In above testException method we are verifying if code throws “Cygnite\Exception\Http\HttpException” exception, and with the message “Not Found!”.

Likewise there are various "annotation" exists in PHPUnit to run assertions read from here.

Are you still wondering how to test code using PHPUnit ? Have a look at some sample tests, I executed on Cygnite PHP Framework core classes.

Running Tests:

Running tests is just simple using phpunit executable file, but you need to make sure you are pointing it to your test file. Here example:

phpunit\vendor\bin> phpunit –c ../../phpunit.xml --bootstrap ../../phpunit.php ../cygnite/framework/tests/Cygnite/Container/ContainerTest.php

// -c – Xml configuration file

// --bootstrap – Your bootstrap file to autoload all files or for some initial configurations etc.

Sample Output:

Assertion Failure:

Assertion Success:

PHPunit displays number of assertion, pass, failure, number of tests etc. If any of the tests fails it will display failed in red with method name, reason etc.
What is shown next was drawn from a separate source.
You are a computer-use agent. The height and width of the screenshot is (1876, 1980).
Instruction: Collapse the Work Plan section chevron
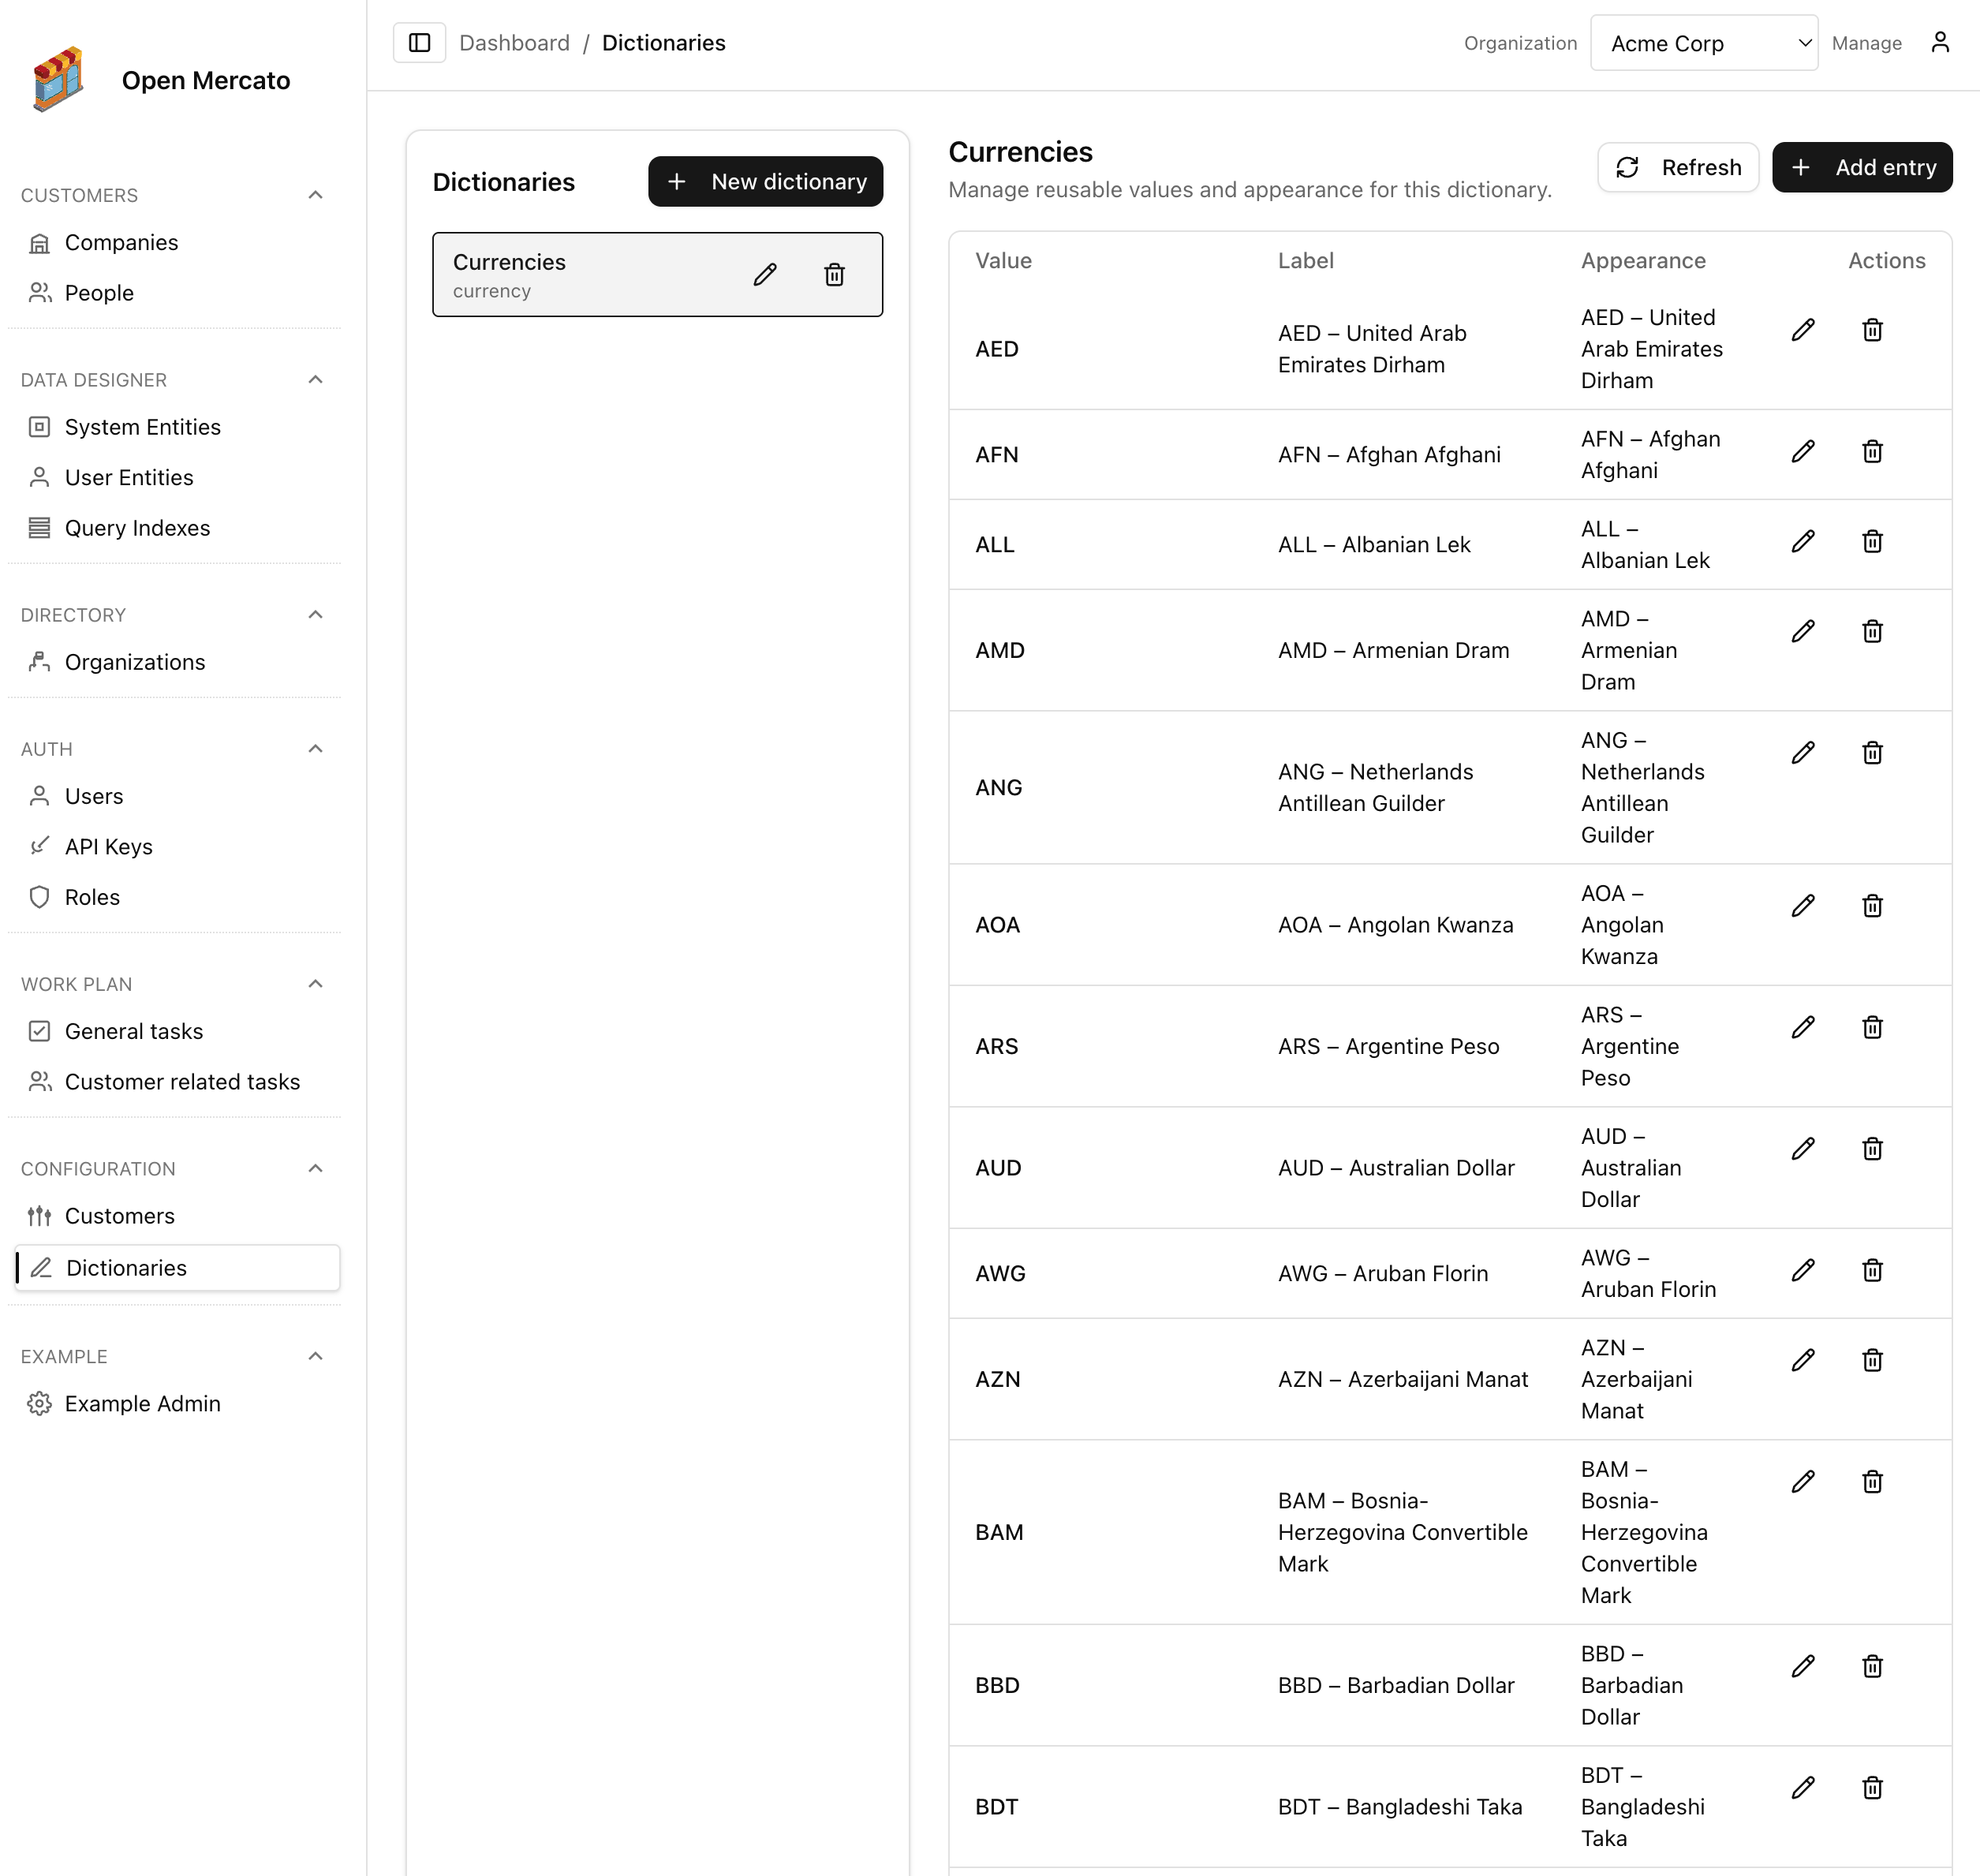click(x=315, y=984)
And on success it will display green with number of assertion, tests etc.

Is it not easy?


Though there are multiple things to cover, I believe I have given you good introduction of PHPUnit and How to write basic unit tests using PHPUnit.

So, why to be lazy? when you can deliver quality code. Start doing assertions tests on your code for current or future projects. Jump start from here with test driven development. Write code better, testable, modular. I hope this article is useful to you. Please don't forget to share with your friends and leave your comments below.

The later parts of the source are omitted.